**Required action**
Transcribe each record as written.

(Saved data entries)
..............................
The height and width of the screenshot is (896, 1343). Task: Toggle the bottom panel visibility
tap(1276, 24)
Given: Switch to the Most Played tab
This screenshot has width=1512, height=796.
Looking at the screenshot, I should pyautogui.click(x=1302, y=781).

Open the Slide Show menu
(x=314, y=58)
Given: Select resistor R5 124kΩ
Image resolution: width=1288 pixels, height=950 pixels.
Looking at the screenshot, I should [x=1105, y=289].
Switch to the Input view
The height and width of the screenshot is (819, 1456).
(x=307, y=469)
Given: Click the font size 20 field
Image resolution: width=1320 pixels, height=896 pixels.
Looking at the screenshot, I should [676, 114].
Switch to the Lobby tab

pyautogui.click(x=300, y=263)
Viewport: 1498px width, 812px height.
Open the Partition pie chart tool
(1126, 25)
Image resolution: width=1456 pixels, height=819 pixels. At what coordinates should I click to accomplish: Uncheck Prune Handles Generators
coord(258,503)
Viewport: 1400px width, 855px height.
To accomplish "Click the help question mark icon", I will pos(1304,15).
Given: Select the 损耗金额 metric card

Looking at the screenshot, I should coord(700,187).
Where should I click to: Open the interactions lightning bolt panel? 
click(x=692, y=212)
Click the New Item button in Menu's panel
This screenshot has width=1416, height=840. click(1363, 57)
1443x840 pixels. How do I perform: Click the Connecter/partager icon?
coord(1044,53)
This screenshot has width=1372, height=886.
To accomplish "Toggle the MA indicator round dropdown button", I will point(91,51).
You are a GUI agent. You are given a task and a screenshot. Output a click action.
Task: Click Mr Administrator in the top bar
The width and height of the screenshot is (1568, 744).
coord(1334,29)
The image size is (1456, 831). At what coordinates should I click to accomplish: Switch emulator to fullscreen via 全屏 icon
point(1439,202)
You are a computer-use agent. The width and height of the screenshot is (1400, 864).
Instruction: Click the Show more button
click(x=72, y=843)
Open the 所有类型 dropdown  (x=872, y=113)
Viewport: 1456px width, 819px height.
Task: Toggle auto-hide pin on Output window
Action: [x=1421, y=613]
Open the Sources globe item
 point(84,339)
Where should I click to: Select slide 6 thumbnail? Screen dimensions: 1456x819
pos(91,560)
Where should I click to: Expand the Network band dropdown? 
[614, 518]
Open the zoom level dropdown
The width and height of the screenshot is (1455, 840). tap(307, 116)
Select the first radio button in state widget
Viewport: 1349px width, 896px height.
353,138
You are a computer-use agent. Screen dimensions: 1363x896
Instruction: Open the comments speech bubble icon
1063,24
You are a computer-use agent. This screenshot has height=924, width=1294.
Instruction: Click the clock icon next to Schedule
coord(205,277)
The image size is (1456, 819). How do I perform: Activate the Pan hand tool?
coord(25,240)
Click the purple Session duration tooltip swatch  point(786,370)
..............................
**Result of this exercise**
The height and width of the screenshot is (896, 1343). Task: Toggle the bottom panel visibility
tap(1276, 24)
Given: Switch to the Most Played tab
This screenshot has width=1512, height=796.
Looking at the screenshot, I should pyautogui.click(x=1302, y=781).

Open the Slide Show menu
(x=314, y=58)
Given: Select resistor R5 124kΩ
Image resolution: width=1288 pixels, height=950 pixels.
Looking at the screenshot, I should [x=1105, y=289].
Switch to the Input view
The height and width of the screenshot is (819, 1456).
(x=307, y=469)
Given: Click the font size 20 field
Image resolution: width=1320 pixels, height=896 pixels.
Looking at the screenshot, I should [676, 114].
Switch to the Lobby tab

pyautogui.click(x=300, y=263)
Viewport: 1498px width, 812px height.
Open the Partition pie chart tool
(1126, 25)
Image resolution: width=1456 pixels, height=819 pixels. At what coordinates should I click to accomplish: Uncheck Prune Handles Generators
coord(258,503)
Viewport: 1400px width, 855px height.
To accomplish "Click the help question mark icon", I will pos(1304,15).
Given: Select the 损耗金额 metric card

Looking at the screenshot, I should coord(700,187).
Where should I click to: Open the interactions lightning bolt panel? 
click(x=692, y=212)
Click the New Item button in Menu's panel
This screenshot has width=1416, height=840. click(1363, 57)
1443x840 pixels. How do I perform: Click the Connecter/partager icon?
coord(1044,53)
This screenshot has width=1372, height=886.
To accomplish "Toggle the MA indicator round dropdown button", I will point(91,51).
You are a GUI agent. You are given a task and a screenshot. Output a click action.
Task: Click Mr Administrator in the top bar
The width and height of the screenshot is (1568, 744).
coord(1334,29)
The image size is (1456, 831). At what coordinates should I click to accomplish: Switch emulator to fullscreen via 全屏 icon
point(1439,202)
You are a computer-use agent. The width and height of the screenshot is (1400, 864).
Instruction: Click the Show more button
click(x=72, y=843)
Open the 所有类型 dropdown  (x=872, y=113)
Viewport: 1456px width, 819px height.
Task: Toggle auto-hide pin on Output window
Action: [x=1421, y=613]
Open the Sources globe item
 point(84,339)
Where should I click to: Select slide 6 thumbnail? Screen dimensions: 1456x819
pos(91,560)
Where should I click to: Expand the Network band dropdown? 
[614, 518]
Open the zoom level dropdown
The width and height of the screenshot is (1455, 840). tap(307, 116)
Select the first radio button in state widget
Viewport: 1349px width, 896px height.
353,138
You are a computer-use agent. Screen dimensions: 1363x896
Instruction: Open the comments speech bubble icon
1063,24
You are a computer-use agent. This screenshot has height=924, width=1294.
Instruction: Click the clock icon next to Schedule
coord(205,277)
The image size is (1456, 819). How do I perform: Activate the Pan hand tool?
coord(25,240)
Click the purple Session duration tooltip swatch  point(786,370)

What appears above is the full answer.